→ **TASK REQUIREMENTS**
Leaving out pictures, output exactly the lines below from the one that has "The width and" through the one that has "Task: Click the customer name Tyler Perry", and nothing else.

→ **DATA EXTRACTS**
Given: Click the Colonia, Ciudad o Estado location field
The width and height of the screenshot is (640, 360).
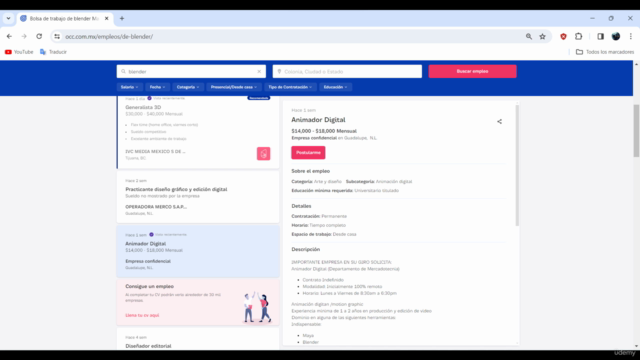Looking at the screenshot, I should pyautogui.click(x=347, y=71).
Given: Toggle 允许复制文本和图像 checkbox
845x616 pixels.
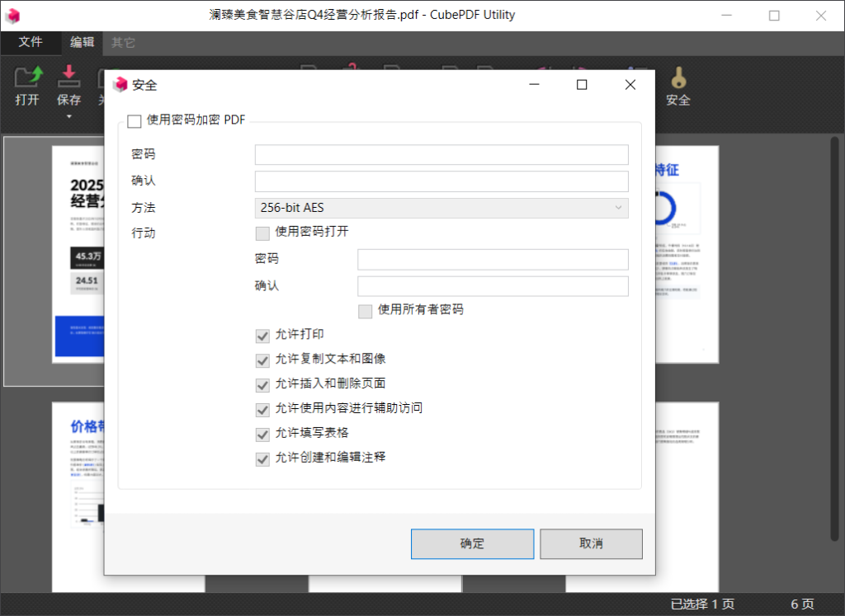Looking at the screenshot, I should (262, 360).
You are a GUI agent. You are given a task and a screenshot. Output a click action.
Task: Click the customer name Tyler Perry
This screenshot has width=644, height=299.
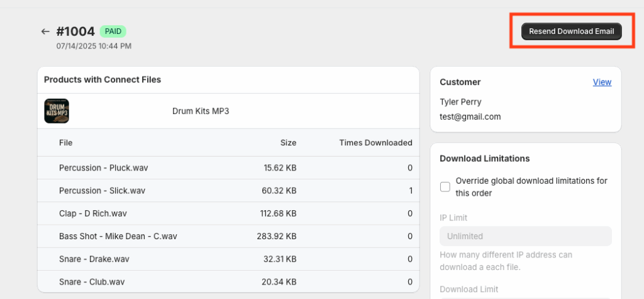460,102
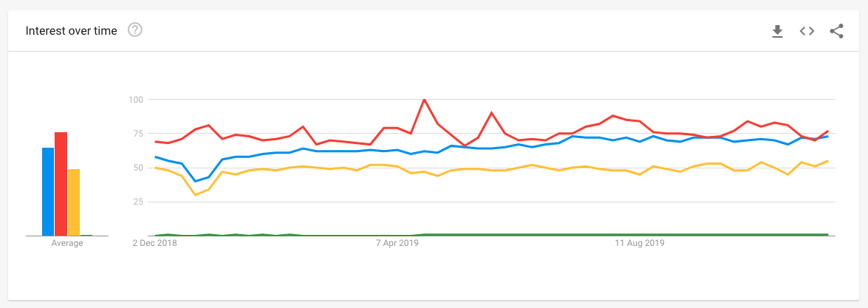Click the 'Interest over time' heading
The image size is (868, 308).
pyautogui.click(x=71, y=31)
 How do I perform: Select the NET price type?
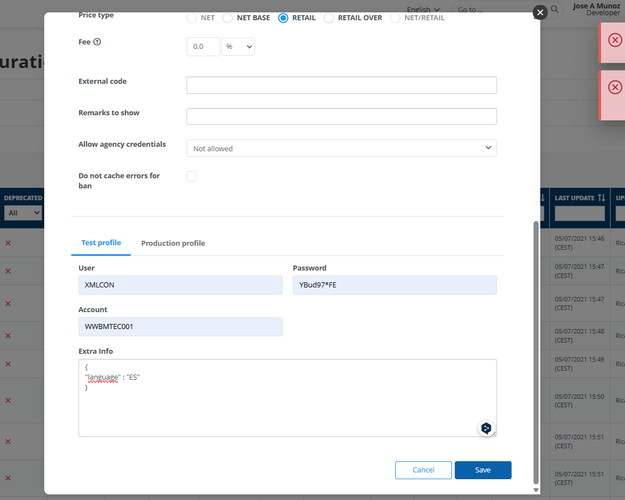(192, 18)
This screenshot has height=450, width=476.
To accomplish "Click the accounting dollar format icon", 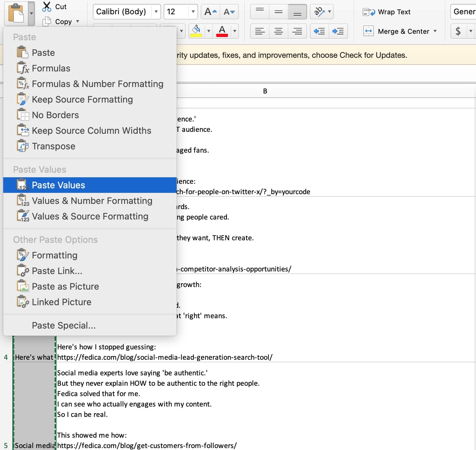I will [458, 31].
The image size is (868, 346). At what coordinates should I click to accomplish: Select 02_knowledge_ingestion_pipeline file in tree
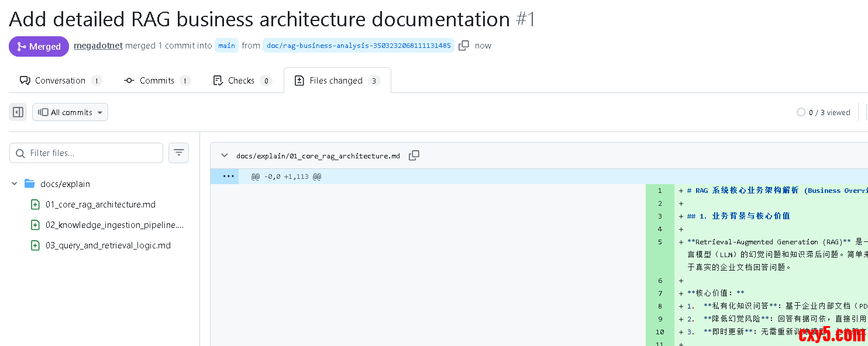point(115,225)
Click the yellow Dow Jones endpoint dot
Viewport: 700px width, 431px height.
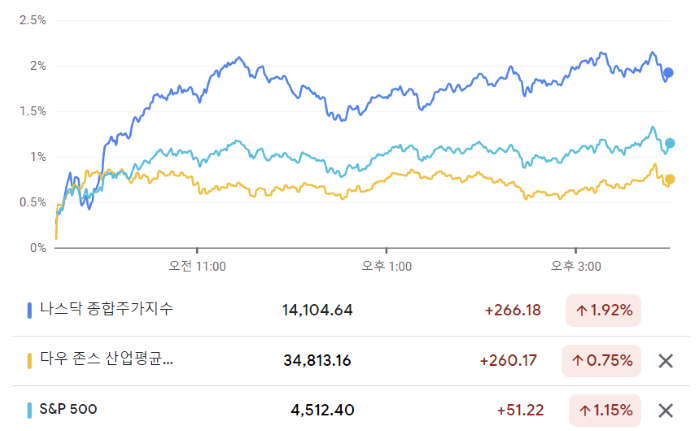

==

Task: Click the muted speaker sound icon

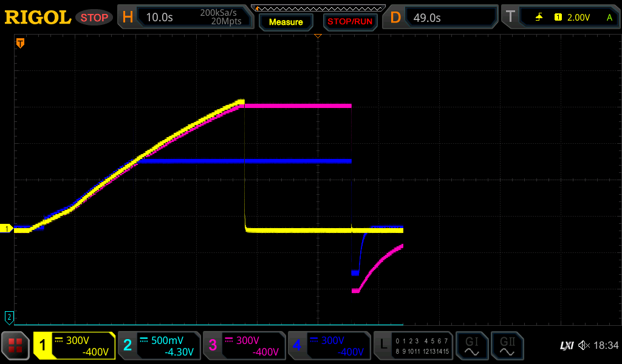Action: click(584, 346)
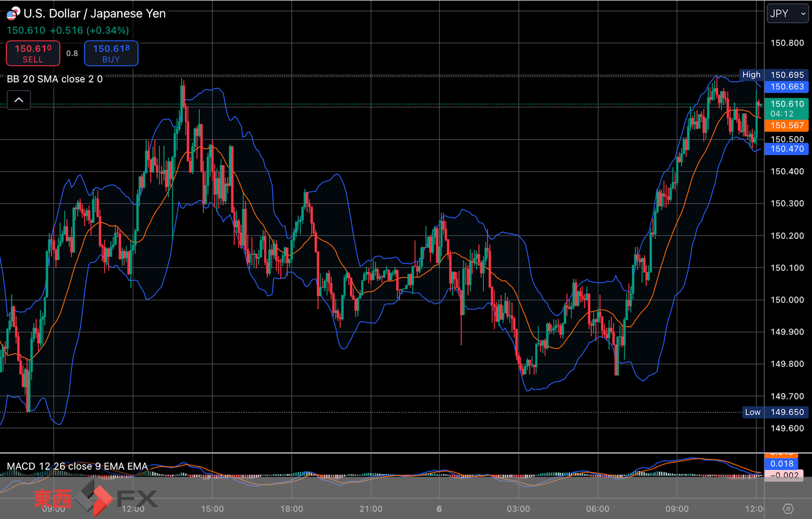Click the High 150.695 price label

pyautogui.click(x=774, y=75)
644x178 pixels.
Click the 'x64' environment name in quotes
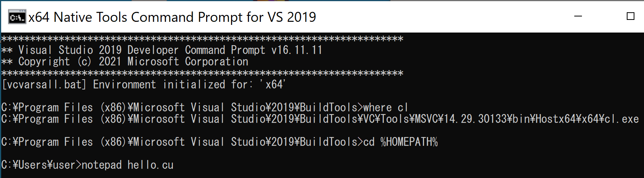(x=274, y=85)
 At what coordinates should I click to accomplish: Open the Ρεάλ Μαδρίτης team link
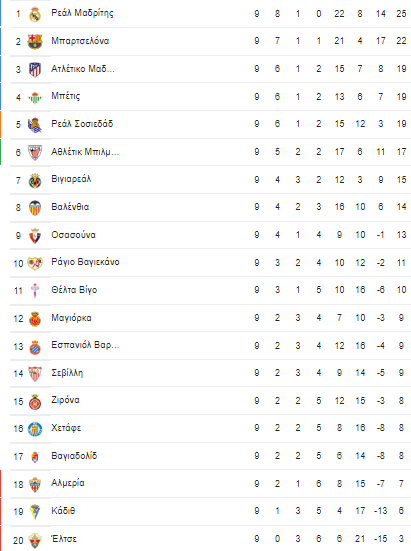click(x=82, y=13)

--

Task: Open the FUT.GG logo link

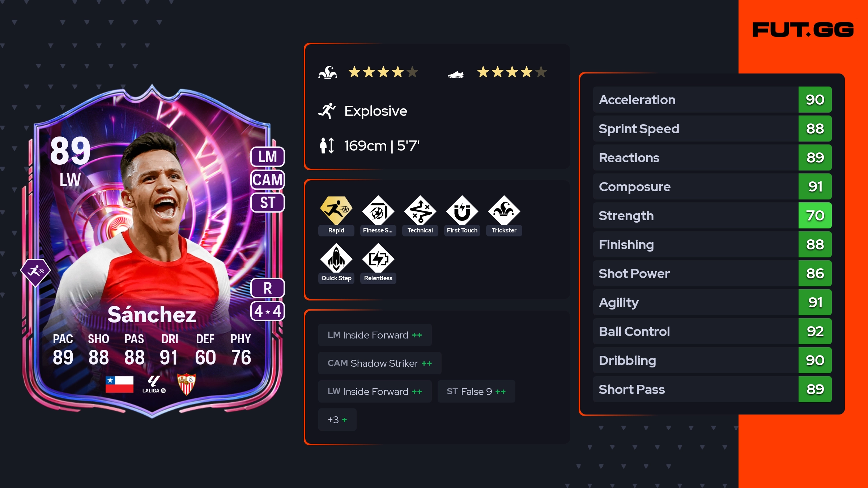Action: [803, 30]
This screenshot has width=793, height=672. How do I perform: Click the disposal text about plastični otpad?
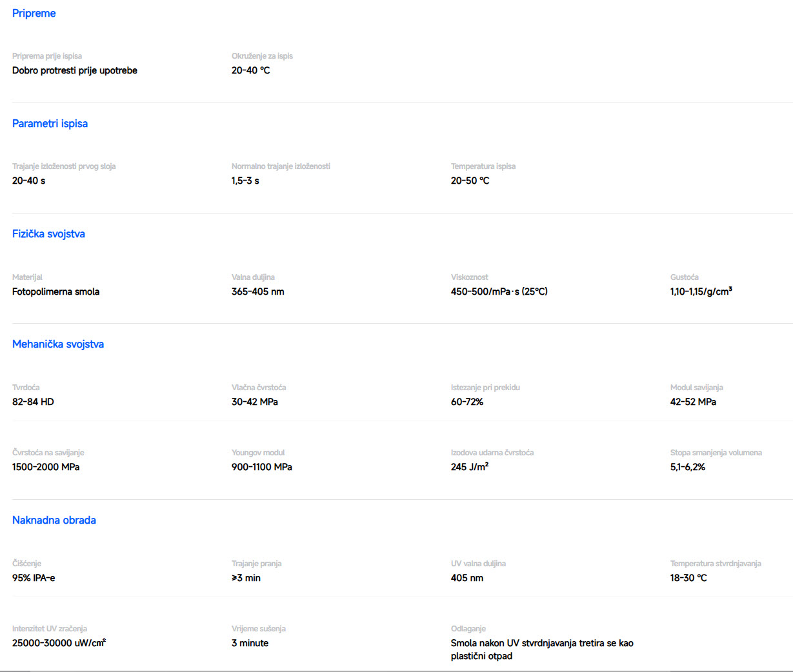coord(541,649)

→ **EXERCISE RESPONSE**
The width and height of the screenshot is (640, 360).
Looking at the screenshot, I should pyautogui.click(x=347, y=71).
Given: Toggle 允许复制文本和图像 checkbox
845x616 pixels.
Looking at the screenshot, I should (262, 360).
You are a GUI agent. You are given a task and a screenshot. Output a click action.
Task: Click the customer name Tyler Perry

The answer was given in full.